Journal of Clinical Oncology 10(8): 1305-1309, 1992.
Corn BW, Goldwein JW, Evans I, et al.
To determine whether the 50% dose reduction of all chemotherapeutic agents recommended for babies (less than or equal to 12 months of age) by the Third National Wilms' Tumor Study (NWTS-3) produced acceptable toxicity without sacrificing any survival benefit.
Materials and Methods:
The 365 babies enrolled in NWTS-3 had tumors of varying histologies and stages. The present analysis was restricted to the 256 infants who had tumors of favorable histology, were free of metastasis at diagnosis, and received treatment according to NWTS-3 guidelines.
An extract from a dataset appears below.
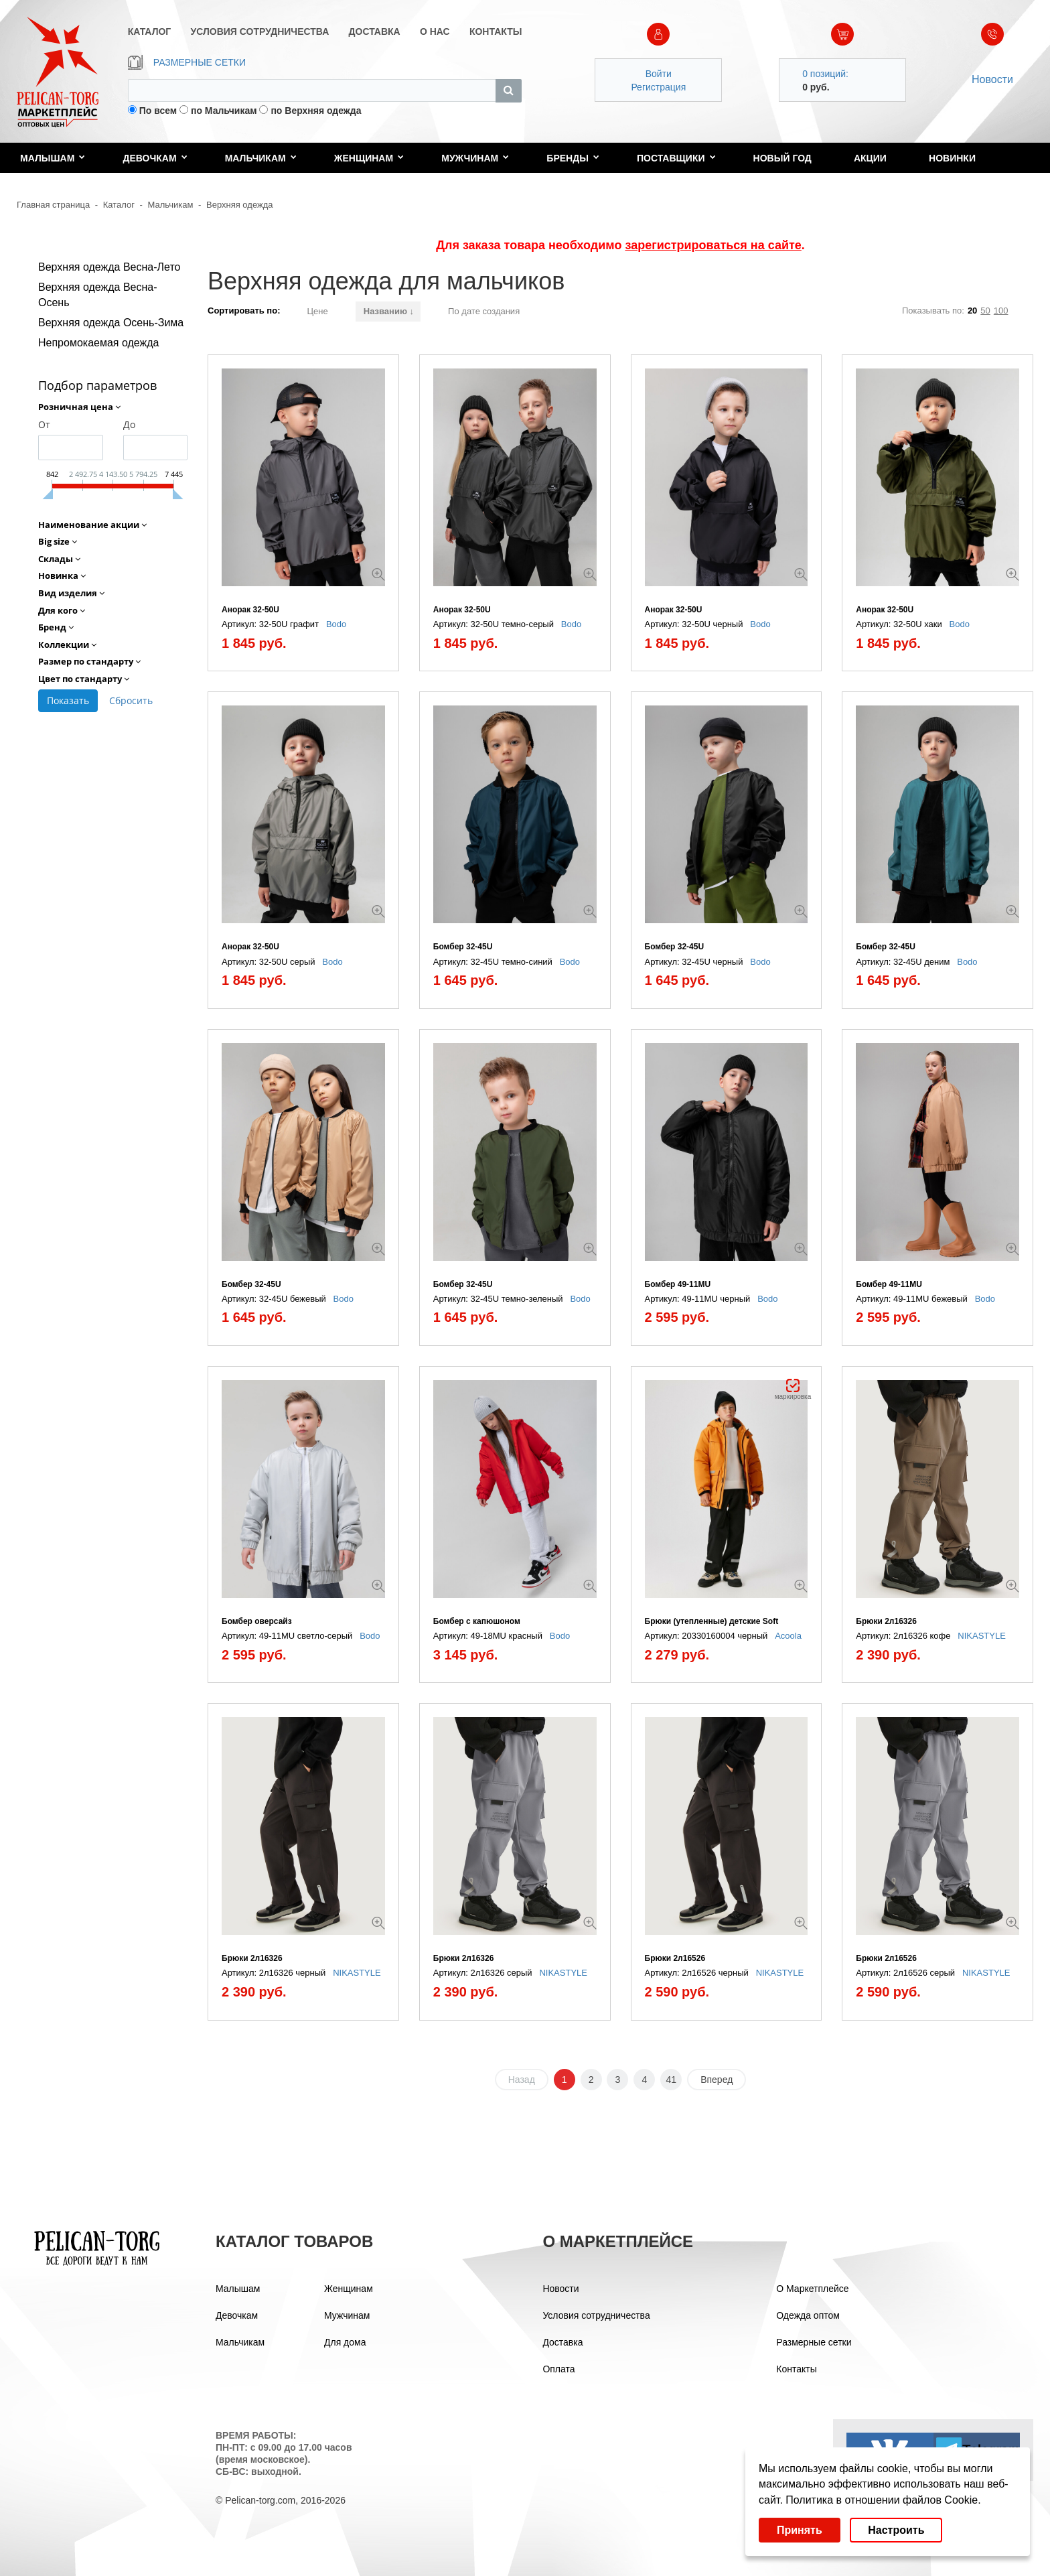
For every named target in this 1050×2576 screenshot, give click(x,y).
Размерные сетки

Despite the recommended attenuation of drug doses observed in 75% of the chemotherapy courses received, outcomes for these babies were comparable to those obtained in older children given full doses of chemotherapy. Four-year survival rates for 256 babies with Stages I (n = 199), II (n = 38), and III (n = 19) favorable-histology tumors were 96%, 95%, and 90%, respectively. The figures for 498 Stage I, 342 Stage II, and 373 Stage III older children with favorable-histology lesions were 92%, 94%, and 91% in that order. There were no deaths from hematologic toxicity or infection among babies who received half-dose chemotherapy. The death rates for their older NWTS-3 counterparts was 1%.
Less aggressive therapies advocated for babies in NWTS-3 provide acceptable levels of morbidity without compromising the excellent results previously reported for low-risk patients of all ages.